The meeting in question, billed as a conference on public economics, convened in June 1975 at a kibbutz just outside Jerusalem. And so it was on a farm that a theory that would become among the most influential in the history of economics made its public debut. Decision theory was Amos’s field, and so Amos did all the talking. The audience contained at least three current and future Nobel Prize winners in economics: Peter Diamond, Daniel McFadden, and Kenneth Arrow. “When you listened to Amos, you knew you were talking to a first-rate mind,” said Arrow. “You raise a question. He’s thought of the question already, and he has an answer.”

After he listened to Amos’s presentation, Arrow had one big question for Amos: What is a loss?

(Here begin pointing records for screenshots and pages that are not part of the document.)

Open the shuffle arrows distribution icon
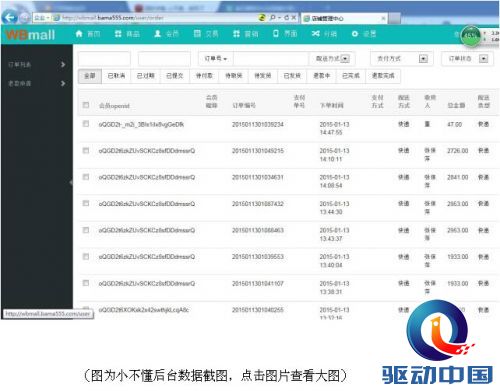 (316, 34)
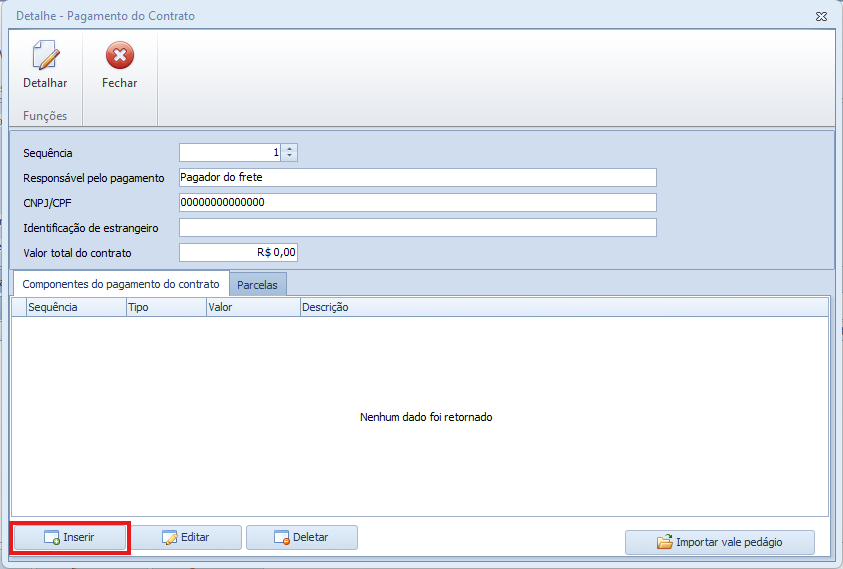Sort by the Valor column header
This screenshot has height=569, width=843.
pos(252,307)
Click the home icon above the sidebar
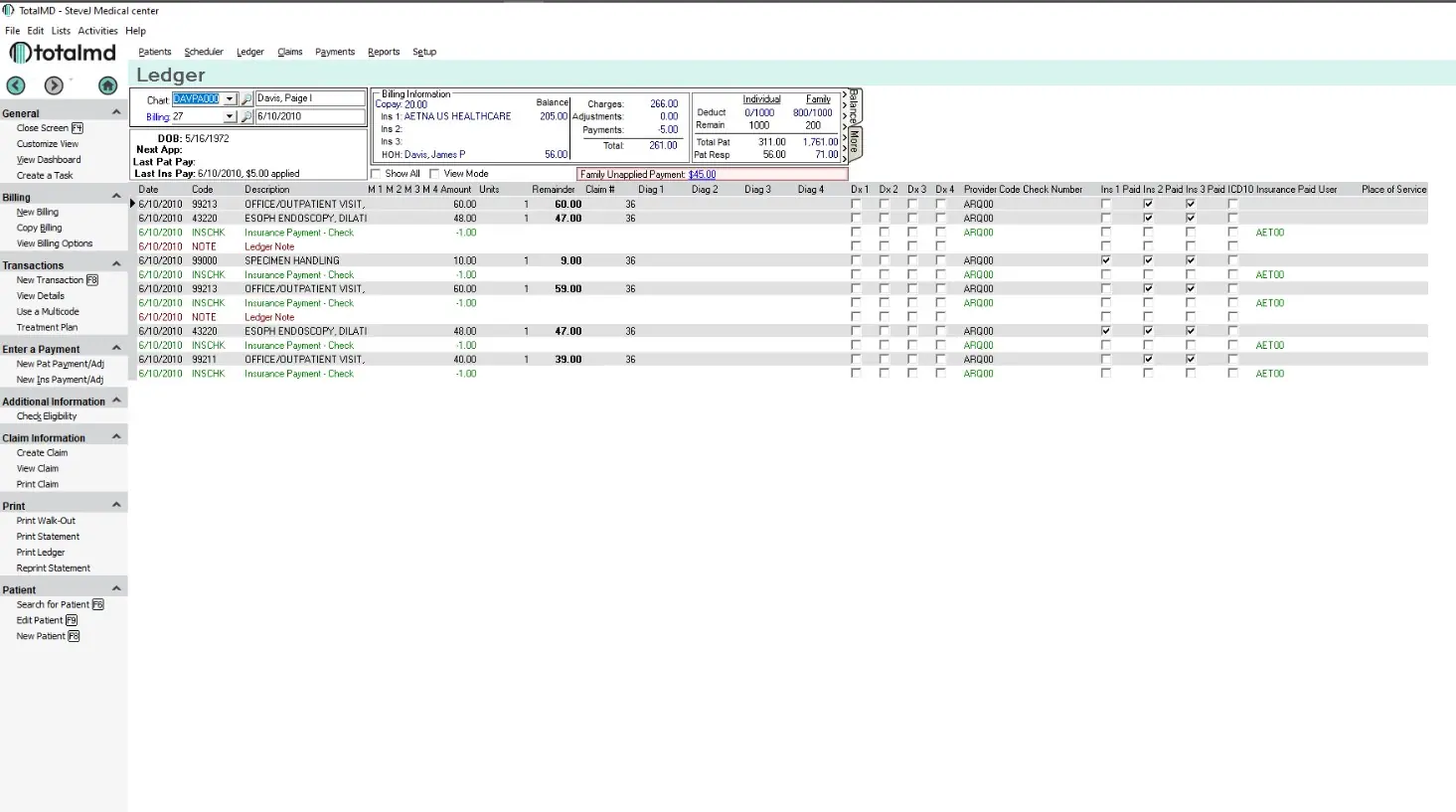1456x812 pixels. 107,86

The theory obviously turned on the stark difference in people’s feelings when they faced potential losses rather than potential gains. A loss, according to the theory, was when a person wound up worse off than his “reference point.” But what was this reference point? The easy answer was: wherever you started from. Your status quo. A loss was just when you ended up worse than your status quo. But how did you determine any person’s status quo? “In the experiments it’s pretty clear what a loss is,” Arrow said later. “In the real world it’s not so clear.”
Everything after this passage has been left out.